▶ [Task goal] Could you print every record below exactly as it appears?

▶ [Information]
- - - - - - -

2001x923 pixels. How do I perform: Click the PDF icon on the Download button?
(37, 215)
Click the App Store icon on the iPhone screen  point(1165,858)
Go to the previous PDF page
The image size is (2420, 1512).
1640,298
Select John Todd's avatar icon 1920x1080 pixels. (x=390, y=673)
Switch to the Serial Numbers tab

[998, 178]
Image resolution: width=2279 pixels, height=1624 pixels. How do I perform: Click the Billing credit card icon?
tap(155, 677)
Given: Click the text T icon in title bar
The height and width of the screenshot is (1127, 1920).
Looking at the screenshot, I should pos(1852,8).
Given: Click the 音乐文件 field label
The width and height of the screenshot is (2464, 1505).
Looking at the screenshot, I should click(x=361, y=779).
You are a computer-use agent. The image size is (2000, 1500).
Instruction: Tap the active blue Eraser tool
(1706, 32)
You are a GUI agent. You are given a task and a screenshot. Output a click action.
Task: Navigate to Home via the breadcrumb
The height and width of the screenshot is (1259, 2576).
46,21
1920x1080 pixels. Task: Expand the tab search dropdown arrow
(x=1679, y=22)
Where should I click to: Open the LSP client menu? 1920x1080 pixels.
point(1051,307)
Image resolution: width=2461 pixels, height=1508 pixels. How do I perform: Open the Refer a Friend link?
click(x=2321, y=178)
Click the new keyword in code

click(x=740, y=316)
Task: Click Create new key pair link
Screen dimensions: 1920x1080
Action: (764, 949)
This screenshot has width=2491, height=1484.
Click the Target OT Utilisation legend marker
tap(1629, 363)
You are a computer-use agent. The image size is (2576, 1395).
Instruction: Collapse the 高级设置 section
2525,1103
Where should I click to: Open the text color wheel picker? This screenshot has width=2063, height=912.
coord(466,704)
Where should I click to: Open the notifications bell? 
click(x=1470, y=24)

- - - - - - -

▶ [Task answer]
2001x923 pixels. How do I perform: Click the PDF icon on the Download button?
(37, 215)
Click the App Store icon on the iPhone screen  point(1165,858)
Go to the previous PDF page
The image size is (2420, 1512).
1640,298
Select John Todd's avatar icon 1920x1080 pixels. (x=390, y=673)
Switch to the Serial Numbers tab

[998, 178]
Image resolution: width=2279 pixels, height=1624 pixels. How do I perform: Click the Billing credit card icon?
tap(155, 677)
Given: Click the text T icon in title bar
The height and width of the screenshot is (1127, 1920).
Looking at the screenshot, I should pos(1852,8).
Given: Click the 音乐文件 field label
The width and height of the screenshot is (2464, 1505).
Looking at the screenshot, I should click(x=361, y=779).
You are a computer-use agent. The image size is (2000, 1500).
Instruction: Tap the active blue Eraser tool
(1706, 32)
You are a GUI agent. You are given a task and a screenshot. Output a click action.
Task: Navigate to Home via the breadcrumb
The height and width of the screenshot is (1259, 2576).
46,21
1920x1080 pixels. Task: Expand the tab search dropdown arrow
(x=1679, y=22)
Where should I click to: Open the LSP client menu? 1920x1080 pixels.
point(1051,307)
Image resolution: width=2461 pixels, height=1508 pixels. How do I perform: Open the Refer a Friend link?
click(x=2321, y=178)
Click the new keyword in code

click(x=740, y=316)
Task: Click Create new key pair link
Screen dimensions: 1920x1080
Action: (764, 949)
This screenshot has width=2491, height=1484.
Click the Target OT Utilisation legend marker
tap(1629, 363)
You are a computer-use agent. The image size is (2576, 1395).
Instruction: Collapse the 高级设置 section
2525,1103
Where should I click to: Open the text color wheel picker? This screenshot has width=2063, height=912.
coord(466,704)
Where should I click to: Open the notifications bell? 
click(x=1470, y=24)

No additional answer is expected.